Last week’s Wall Street Journal piece on stalled Apple Pay uptake in the US market is still playing out in the press. Karen Webster’s take on her PYMENTS.COM site is that Apple Pay was all hype. There is a lot of hype, and click bait, in Webster’s piece too. There’s also an all-you-need-to-know bit at the end: statistics were originally presented on March 15th at Innovation Project 2017 by Karen Webster, CEO at PYMNTS.com.

The core bit is her analysis of US payments market data, with a lot of guess-work, and a sexy conclusion that sells the piece:

Here are a few assumptions that we’ve made:

  • We know that stores Apple reports as accepting Apple Pay have $420 billion in annual sales. We come to that number by acknowledging that $392 billion is derived from the stores who are part of the Top 100 retailers — the rest is an assumption based on remaining spend at other smaller merchants.
  • We assume that people using the Apple Pay app in those stores spend, on average, what other consumers spend.
  • Using that $420 billion, we start doing the math:
  1. 1 percent of people have iPhones, and 74.1 percent of those have iPhones that work with Apple Pay, which means that 32.7 percent of people have the right kind of iPhone with the right handsets. Multiply that by $420 billion in sales and that equals $137B of potential sales by Apple Pay users.
  2. We know from our data that Apple Pay is used in 4.03 percent of all eligible transactions. That means that Apple Pay is driving $5.5 billion in transaction volume, exclusive of motor vehicles and gas stations. That’s about .10 percent share of retail spend.

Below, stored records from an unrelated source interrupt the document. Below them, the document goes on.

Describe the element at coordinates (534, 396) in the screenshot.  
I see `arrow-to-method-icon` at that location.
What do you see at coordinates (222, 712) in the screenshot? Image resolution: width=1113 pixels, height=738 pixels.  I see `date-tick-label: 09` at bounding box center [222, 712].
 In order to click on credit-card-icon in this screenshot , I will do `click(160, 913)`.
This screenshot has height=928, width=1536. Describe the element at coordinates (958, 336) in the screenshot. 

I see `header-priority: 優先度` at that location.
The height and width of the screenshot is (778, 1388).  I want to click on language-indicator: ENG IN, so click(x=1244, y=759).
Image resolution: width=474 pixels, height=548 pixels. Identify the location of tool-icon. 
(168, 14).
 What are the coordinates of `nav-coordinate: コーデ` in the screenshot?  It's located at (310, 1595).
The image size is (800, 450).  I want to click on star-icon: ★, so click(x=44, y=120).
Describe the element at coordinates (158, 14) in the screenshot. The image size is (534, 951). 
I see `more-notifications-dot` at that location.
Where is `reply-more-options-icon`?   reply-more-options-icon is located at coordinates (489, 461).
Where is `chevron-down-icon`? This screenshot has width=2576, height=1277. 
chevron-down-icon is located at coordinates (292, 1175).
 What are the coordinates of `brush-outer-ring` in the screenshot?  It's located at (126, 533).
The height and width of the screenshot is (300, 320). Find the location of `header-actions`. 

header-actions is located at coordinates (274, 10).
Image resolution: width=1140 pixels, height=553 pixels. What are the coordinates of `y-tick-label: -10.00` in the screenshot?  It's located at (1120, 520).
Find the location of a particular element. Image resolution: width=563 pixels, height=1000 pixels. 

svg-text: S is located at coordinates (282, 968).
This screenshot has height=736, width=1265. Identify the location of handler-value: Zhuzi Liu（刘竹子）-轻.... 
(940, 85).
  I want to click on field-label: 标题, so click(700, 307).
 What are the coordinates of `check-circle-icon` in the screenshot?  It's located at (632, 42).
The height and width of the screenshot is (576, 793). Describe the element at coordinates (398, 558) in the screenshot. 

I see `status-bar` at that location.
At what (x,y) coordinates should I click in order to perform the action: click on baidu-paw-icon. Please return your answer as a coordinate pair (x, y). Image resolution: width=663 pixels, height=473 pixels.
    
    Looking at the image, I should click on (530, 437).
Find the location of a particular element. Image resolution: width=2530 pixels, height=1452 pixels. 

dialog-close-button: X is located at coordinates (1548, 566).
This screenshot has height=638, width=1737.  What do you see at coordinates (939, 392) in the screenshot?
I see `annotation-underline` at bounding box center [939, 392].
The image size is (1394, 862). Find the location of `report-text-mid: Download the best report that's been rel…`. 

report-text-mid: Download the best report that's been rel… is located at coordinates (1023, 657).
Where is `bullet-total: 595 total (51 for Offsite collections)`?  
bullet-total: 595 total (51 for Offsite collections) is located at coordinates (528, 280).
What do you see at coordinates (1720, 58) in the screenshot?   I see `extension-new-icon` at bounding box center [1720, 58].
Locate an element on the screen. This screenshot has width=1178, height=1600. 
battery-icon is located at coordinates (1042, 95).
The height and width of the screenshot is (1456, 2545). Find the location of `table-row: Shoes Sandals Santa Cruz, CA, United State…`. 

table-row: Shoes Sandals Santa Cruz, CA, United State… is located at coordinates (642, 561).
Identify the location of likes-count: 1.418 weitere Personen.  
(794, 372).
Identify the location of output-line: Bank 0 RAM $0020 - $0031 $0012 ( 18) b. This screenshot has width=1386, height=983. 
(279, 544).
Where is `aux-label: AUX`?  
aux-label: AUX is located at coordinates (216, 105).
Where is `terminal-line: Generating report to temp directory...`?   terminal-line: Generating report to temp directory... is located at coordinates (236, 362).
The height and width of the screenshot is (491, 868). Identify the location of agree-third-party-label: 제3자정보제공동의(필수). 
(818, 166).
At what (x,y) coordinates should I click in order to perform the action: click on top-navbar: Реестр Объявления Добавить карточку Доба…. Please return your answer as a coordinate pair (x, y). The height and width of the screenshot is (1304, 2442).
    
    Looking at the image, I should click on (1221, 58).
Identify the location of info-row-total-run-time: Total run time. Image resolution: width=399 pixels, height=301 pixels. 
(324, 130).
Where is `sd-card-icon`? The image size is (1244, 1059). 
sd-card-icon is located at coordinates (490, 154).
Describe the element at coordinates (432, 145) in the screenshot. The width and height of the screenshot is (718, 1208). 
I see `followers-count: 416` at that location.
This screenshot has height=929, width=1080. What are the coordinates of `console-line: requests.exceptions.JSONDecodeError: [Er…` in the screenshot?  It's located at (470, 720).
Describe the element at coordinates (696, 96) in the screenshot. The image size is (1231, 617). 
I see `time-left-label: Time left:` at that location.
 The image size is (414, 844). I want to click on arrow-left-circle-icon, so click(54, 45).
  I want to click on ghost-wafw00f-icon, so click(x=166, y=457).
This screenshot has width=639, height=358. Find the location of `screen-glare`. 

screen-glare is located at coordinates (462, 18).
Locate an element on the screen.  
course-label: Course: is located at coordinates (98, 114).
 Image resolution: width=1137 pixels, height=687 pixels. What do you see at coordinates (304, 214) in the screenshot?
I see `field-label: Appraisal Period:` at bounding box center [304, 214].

We can push the assumptions around here and there, but no matter how you cut the data, using any number of assumptions — and based on a data set that reflects 2.5 years of consistently surveyed consumers about their Apple Pay usage — Apple Pay’s share of retail spend appears to be really small.

Skip to the wrap up:

The inconvenient Apple Pay truth is that if Apple is really playing the long game, they might have to be willing to pay for it. And, while they’re at it, give merchants some incentive to push it.

Let the next three years of Apple Pay payments begin — without the hype this time.

Hype aside, Tim Cook has admitted that Apple Pay growth in the US “has hit an air pocket,” but for all the negativity in the press right now I agree with Horace Dediu’s take: this is a long, complex and messy transition without easy wins, or sexy press headlines.